More than 50 percent of Australia’s GPs are women. To mark International Women’s Day we spoke to general practitioner, Associate Professor Louise Stone, who advocates for women in medicine.
Dr Louise Stone is a vocal advocate for women in general practice and medicine more broadly.
A GP for over three decades, Dr Stone is also a medical educator and researcher at Australian National University Medical School. She has had many varied roles but her main clinical, research and teaching interest is now in mental health.
“I tell young doctors that general practice is an awesome career. It is incredibly flexible, it allows you to develop different interests and stay in the same profession.”
“When I was young, I was doing obstetrics in Gippsland in Victoria. I set up a women’s health clinic there. Now I work more in youth health and doctors’ health.”
“General practice is rich and broad, and it is portable. One of my close friends is a GP in Antarctica. If you’re that sort of person then it can be a fantastic career. You never get bored.”
For Dr Stone flexible work hours are a major benefit.
“General practice is more family-friendly than many of the other disciplines, you can work part-time. I say that with some reservations because in an ideal world it shouldn’t make any difference: surgery should be just as family-friendly as general practice.”
But she also acknowledges the challenges and the pressures that general practice GPs face, particularly the problems caused by an underfunded Medicare system.
“This is a time of uncertainty, but I have faith in general practice. It is the most effective and efficient part of our health care system. General practice has been here before. It may take a little while, but things will turn around.”

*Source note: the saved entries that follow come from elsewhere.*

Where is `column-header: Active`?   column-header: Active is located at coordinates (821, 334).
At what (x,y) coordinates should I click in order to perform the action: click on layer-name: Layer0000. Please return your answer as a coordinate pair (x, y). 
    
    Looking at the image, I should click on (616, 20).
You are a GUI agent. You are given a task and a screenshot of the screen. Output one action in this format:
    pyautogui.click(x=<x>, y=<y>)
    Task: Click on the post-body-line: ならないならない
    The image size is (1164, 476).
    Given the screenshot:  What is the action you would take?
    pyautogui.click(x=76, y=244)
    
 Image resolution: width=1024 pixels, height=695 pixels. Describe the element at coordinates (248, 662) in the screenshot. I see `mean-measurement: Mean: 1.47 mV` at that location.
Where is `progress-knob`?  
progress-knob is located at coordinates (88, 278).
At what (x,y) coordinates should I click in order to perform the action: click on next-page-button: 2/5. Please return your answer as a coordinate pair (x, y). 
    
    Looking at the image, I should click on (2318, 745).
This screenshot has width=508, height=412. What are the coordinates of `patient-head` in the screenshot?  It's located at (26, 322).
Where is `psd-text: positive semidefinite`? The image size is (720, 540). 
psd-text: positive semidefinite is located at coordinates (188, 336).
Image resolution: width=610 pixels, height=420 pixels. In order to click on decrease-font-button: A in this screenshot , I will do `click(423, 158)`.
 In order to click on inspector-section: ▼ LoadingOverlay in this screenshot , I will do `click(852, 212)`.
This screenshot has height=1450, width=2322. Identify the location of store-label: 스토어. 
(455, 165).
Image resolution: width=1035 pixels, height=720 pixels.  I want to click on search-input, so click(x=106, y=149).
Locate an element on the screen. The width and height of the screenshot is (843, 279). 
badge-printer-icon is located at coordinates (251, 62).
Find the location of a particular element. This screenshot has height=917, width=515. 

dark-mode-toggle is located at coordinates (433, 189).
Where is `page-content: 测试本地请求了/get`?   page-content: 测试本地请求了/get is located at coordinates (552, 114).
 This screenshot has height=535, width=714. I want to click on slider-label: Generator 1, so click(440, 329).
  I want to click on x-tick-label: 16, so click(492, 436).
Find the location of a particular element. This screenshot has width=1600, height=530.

Gendered stereotypes in medicine
Dr Stone has researched the impact of gendered stereotypes in medicine, with a focus on a phenomenon she calls the “Lady Doctor” effect.
“Gendered stereotypes of ‘feminine’ and ‘masculine’ skillsets feed the idea that women are the better choice if you need time and empathy because they enjoy that sort of thing.”
“In general practice this means they see more preventative care and slow, complex, and emotionally intensive medicine. Unfortunately, the way that Medicare works, GPs are penalised for longer, more complex cases.”
She is one of many doctors advocating for Medicare reform so doctors and patients are not penalised for longer consultations.
Research on sexual harassment in medicine
Dr Stone has spent eight years in research, policy and education highlighting the occurrence of sexual harassment and abuse in medicine.
Her work was prompted by an incident in 2014, when she helped an intern who was raped by another doctor when she finished her nightshift.
Her research has since revealed that nationally, 33% of healthcare workers indicate that they had been harassed at some time in their careers.
She found that in NSW, 55% of female doctors said they had experienced sexual harassment in the workplace, and for female doctors in training that figure was 61%.
“Many people in healthcare find this data difficult to accept. It is not an easy conversation to have.”
She also says it is difficult to accurately estimate the prevalence of sexual harm in healthcare because it is underreported.
Dr Stone said she didn’t start out with a passion for research.
“As a GP there were a few things that I couldn’t get answers to. For most GPs who go into research, that’s why we do it, because we have a critical question that we haven’t been able to answer, and because we want to make a difference.”